Growing government control and power over people isn't the solution as history has proven.
A government which has the power to give you all you want, has the power to take all you have, and it is this that you are purporting here in your posts, a government that takes all from their disfavored tribes to give away to their favored tribes. You'd have thought that humans have evolved higher than these baser drives by now.
I think you're starting with a misunderstanding of who has a claim on wealth in the first place. Again, you're talking about wealth after it has already been distributed according to a scheme that does not exist in nature, but is, rather, the result of laws we humans have written. There's nothing particularly
right about most of them, and it is those very rules that are at issue here. Your replies generally assume they are right, and then, of course, it's easy to conclude that they are.

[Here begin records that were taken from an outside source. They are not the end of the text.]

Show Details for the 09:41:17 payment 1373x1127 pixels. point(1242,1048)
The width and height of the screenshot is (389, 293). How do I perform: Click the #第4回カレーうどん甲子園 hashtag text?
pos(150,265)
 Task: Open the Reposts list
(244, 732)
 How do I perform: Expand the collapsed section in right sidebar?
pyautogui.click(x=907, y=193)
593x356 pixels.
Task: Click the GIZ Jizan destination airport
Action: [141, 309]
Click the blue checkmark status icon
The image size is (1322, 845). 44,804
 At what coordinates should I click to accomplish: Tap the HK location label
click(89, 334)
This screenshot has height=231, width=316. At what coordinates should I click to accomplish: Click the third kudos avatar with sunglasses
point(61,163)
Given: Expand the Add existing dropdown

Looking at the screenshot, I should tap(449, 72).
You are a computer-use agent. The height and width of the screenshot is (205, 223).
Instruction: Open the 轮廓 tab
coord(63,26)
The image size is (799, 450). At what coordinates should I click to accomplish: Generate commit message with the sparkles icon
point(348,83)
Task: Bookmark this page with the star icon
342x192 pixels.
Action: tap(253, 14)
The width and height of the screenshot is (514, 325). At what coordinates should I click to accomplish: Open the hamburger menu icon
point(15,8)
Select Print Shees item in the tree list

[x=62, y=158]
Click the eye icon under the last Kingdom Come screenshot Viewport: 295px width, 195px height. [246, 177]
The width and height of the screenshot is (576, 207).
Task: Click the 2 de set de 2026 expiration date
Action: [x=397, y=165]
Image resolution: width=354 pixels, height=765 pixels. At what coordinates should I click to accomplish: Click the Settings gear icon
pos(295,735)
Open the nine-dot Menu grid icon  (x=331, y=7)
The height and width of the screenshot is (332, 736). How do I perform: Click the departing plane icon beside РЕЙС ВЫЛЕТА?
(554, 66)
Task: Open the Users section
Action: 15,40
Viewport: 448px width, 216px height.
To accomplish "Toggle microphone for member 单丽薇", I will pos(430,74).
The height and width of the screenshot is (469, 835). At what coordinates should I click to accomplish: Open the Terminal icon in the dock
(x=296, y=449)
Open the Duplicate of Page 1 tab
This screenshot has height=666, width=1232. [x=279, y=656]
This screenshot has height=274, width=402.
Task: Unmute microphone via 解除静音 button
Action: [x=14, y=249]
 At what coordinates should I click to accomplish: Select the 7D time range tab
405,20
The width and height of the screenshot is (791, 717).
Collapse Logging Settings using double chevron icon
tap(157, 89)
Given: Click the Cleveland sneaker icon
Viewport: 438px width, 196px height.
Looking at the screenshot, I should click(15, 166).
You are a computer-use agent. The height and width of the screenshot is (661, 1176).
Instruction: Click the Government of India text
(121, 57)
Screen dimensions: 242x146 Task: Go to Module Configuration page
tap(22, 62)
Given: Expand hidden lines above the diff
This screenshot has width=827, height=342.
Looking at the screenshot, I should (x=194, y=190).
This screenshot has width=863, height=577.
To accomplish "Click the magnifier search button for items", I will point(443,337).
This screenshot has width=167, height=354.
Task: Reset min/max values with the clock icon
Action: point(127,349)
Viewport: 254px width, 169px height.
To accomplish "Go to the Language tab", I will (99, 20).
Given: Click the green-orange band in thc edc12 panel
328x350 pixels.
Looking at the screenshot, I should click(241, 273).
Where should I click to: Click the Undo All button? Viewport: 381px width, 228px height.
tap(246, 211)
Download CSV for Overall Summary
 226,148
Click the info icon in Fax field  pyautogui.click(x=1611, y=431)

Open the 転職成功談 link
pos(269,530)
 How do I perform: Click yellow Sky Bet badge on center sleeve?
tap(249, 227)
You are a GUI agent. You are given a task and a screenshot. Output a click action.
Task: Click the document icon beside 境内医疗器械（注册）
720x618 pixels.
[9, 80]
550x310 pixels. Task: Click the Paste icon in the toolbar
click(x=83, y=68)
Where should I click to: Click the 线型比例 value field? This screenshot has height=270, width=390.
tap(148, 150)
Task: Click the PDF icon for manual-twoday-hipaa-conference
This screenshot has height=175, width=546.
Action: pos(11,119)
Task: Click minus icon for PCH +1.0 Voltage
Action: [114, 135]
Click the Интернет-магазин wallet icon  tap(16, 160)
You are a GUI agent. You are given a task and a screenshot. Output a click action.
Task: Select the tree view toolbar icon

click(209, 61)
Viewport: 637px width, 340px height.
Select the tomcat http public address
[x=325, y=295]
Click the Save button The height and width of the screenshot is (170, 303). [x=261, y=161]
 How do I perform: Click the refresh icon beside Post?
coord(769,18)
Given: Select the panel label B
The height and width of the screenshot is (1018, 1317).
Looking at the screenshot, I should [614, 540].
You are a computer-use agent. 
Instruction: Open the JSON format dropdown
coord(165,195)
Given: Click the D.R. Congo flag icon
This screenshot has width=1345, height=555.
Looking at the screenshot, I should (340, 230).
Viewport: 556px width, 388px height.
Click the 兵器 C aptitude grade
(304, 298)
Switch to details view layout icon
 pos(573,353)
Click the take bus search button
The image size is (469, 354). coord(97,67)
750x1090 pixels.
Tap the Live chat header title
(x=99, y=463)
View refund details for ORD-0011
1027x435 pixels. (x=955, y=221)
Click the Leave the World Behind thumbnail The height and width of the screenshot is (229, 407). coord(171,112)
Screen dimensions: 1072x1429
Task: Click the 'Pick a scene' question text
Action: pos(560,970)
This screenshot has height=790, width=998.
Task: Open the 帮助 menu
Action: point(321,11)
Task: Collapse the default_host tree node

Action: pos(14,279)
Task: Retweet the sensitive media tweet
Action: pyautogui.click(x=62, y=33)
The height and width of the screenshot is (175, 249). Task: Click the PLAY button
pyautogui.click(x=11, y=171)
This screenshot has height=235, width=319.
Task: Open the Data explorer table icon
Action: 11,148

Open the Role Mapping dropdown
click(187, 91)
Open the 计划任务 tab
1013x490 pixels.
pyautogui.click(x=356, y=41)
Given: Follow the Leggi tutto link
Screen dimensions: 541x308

But they are not all right. The principle flaw is that they have a very limited understanding of what constitutes a freely entered contract, and also a very limited understanding of what it means to earn something. Individual labor is a necessary, but not a sufficient, condition of wealth creation. The structure of interrelated contracts and how those interact with laws on the books ignores that sufficient clause, which is where the rules we've established go wrong.
In short, there's no disfavored tribe to "take" from in the first place.
As an addendum, it's not obviously true what you say about government anyway--that is, it's not obviously true that a government that can give you everything you want is powerful enough to take all you have. It'd be fairly easy to design a set of rules that meet the first condition but not the second. If you're talking about the government stepping outside rules that inform its actions, then any government at all probably meets those criteria.
Who's the one or ones who are to determine this (along with how much of what gets confiscated and redistributed?)
You?
Again, not talking about confiscation and redistribution. Just production and distribution. As to who...that's a good question, but we could figure that out pretty easily. Representative democracy is a good place to start.
"Fortune favors the bold", "The bigger the risk, the bigger the reward".
This is not always true, either.
As cited in previous post, the every economic system you wish to destroy is the one which has lifted the most people from abject poverty to better standards of living. Let the system continue, the remaining will be too in due time.
I don't think you cited anything. It seems to me untrue that pure capitalism has lifted the most people from abject poverty; it looks like mixed economic systems did. But feel free to cite something and I'll take a look at it.
Of those enlightened personal rights, the right to property earned, is one you wish to destroy.
Actually, no. I don't think that right exists in reality. No one--not me, not you, not Musk, not anyone,
earns their wealth these days.
Slippery slope. Take the step and give government the power to take all you have, and it will, and gulags will shortly follow.
There's a reason we call it the slippery slope
fallacy--because it is. Taking one step, three, five, whatever steps, toward something does not mean we have to go all the way to it.
This is exactly what economic mobility between levels is talking about. The father elevated the family to high economic level, and the son, through his inactions, and actions, is going to reduce that family's economic level.
But the thing is, he didn't. I and other there recognized the ineptitude at the top and we kept the company going despite the son's absurd directives. In the meantime, the son had received close to half a billion dollars in wealth from his father's efforts; it's unlikely he was going to sink down the economic ladder.
Do you really think that monies which are invested in corporations don't end up benefitting the middle and lower classes?
Benefitting the middle and lower classes in the form of affordable goods and services as well as opportunities for employment?
I think I would say it's more complicated than that.